# Travel Trailer Permit



## LaKaris (Jan 30, 2014)

We are preparing to move our stuff down to the Yucatan, and would like to know if anyone has any info about bringing in travel trailers, i.e., is the ten year permitting still in place, or any other possible issues we may encounter. Thanks in advance for any and all advice.


----------



## sparks (Jun 17, 2007)

Yep .... still have the 10 year permits for mobile homes. Can only have an FMM or Temporal Visa to get it. No permits for Permanente


----------



## LaKaris (Jan 30, 2014)

Thank you for the info. The new immigration laws are a bit tricky; my wife has permanent residency, so we can bring down possessions, but I am going to drive in on a tourist visa so I can bring our truck and trailer and haul the stuff down.
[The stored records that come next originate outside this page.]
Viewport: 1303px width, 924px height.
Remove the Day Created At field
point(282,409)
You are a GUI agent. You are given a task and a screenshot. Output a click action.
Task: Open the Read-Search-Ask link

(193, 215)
Good to know that we can get the ten year permit still.


----------



## RVGRINGO (May 16, 2007)

Remember that your wife, as residente permanente, is in a grey area re: driving a foreign vehicle as a spouse, which she should be prepared to prove if stopped. On the other hand, you will have to leave Mexico with the truck in no more than 180 days. You cannot renew a tourist permit in Mexico and cannot leave the truck behind to return by other means. So, you might want to apply for residente temporal and buy time; up to 4 years. Then, you would normally change to permanente, but have to give up both the truck and trailer, removing them from Mexico.


----------



## JustinChase (Dec 26, 2013)

I'm not sure what a '10 year permit' is, but regarding bringing trailers into Mexico, i have some experience.
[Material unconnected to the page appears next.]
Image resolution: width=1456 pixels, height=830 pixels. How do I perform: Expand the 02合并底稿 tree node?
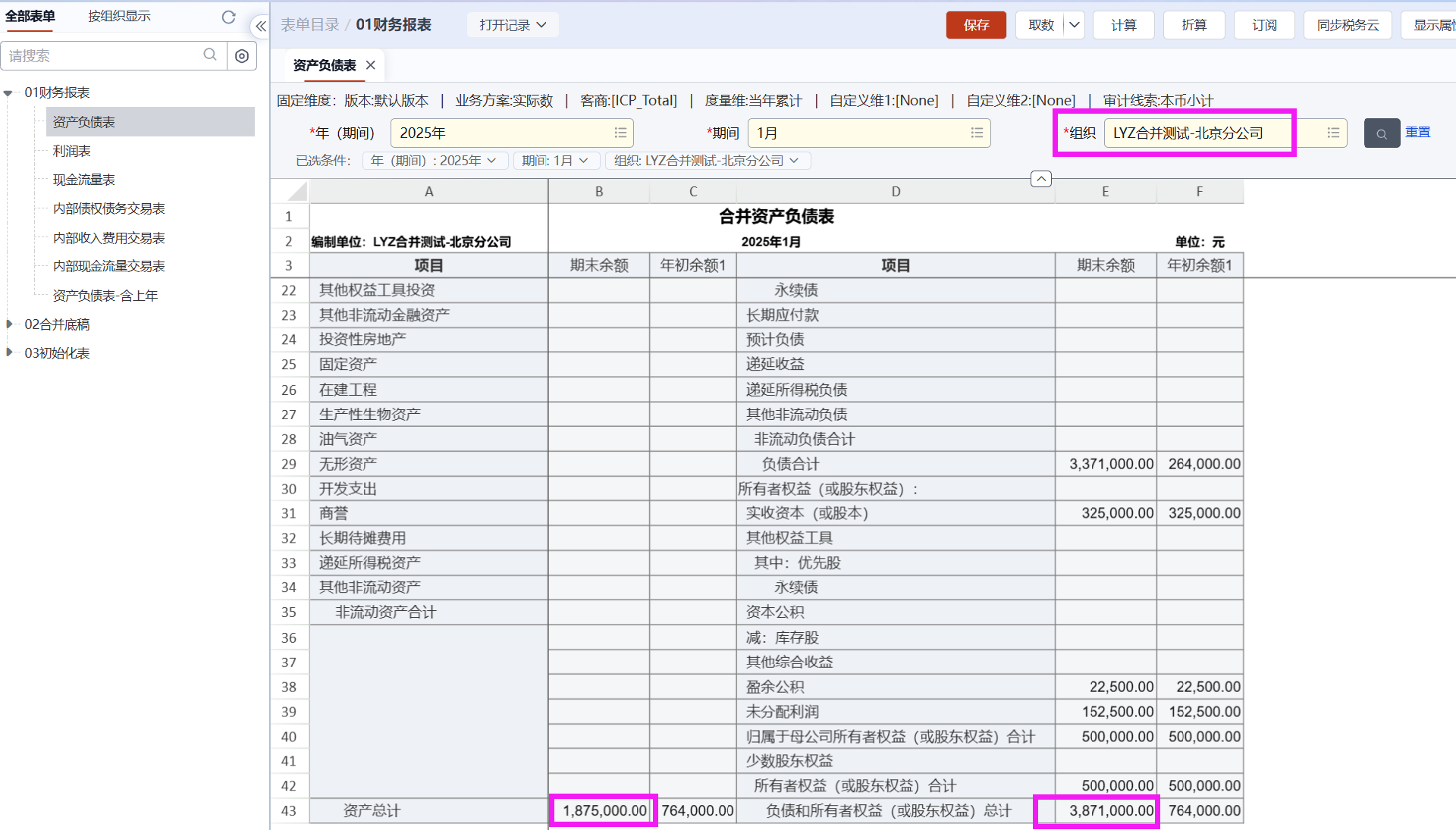[x=9, y=324]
I wanted to bring a largish trailer down, with out household stuff, and almost bought a 16 foot 'landscaping' trailer (4 ft tall sides, wood bottom, no top), and intended to import it permanently (thinking I'd just sell it in Mexico after unloading my stuff). I called my contact for importing vehicles to Mexico, and he told me that any trailer longer than 3 meters (9.84 feet) from ball hitch to end would require it to be completely empty to go thru the import process. He said this was the same for an open trailer like I described, or an enclosed trailer (I also considered buying a trashed/empty travel trailer for this purpose).

I have no idea where I'd unload my stuff in Mexico (Nuevo Laredo) so that I could present an empty trailer for the import process, which normally takes a few hours to complete. I had considered unloading in Laredo (US side) then legalizing, then crossing back over to put my stuff back, but once legalized, you can't bring it back to the US, so that idea was out.

In the end, I bought a 16 ft enclosed cargo trailer, and just brought it in on a temporary vehicle permit (180 days). It's a PITA that I have to drive it back to the border to cancel the permit, but I'll just drive it back empty, cancel it in Nuevo Laredo, and then drive it to the legalization site and legalize it then, all without having to cross back into the US.

I couldn't find any easier/better/cheaper way to get all ours stuff down here.

Having to drive it back to the border sucks, but I am still on a tourist visa myself, so I have to leave within 180 days also, so I'll just take care of everything at one time.

Hope this helps.


----------



## sparks (Jun 17, 2007)

My answer referred to the OP's original *Travel Trailer Permit* and I took that to be a trailer or 5th wheel that you live in. 10 year permits are not for cargo trailers which are tied to your vehicle permit


----------



## JustinChase (Dec 26, 2013)

sparks said:


> My answer referred to the OP's original *Travel Trailer Permit* and I took that to be a trailer or 5th wheel that you live in. 10 year permits are not for cargo trailers which are tied to your vehicle permit


I understand, but the OP also indicated they intended to use it to bring their stuff, so I thought a more general reply on trailers in general might provide useful. If not for the OP, perhaps for someone else doing a search on trailers in the future.


----------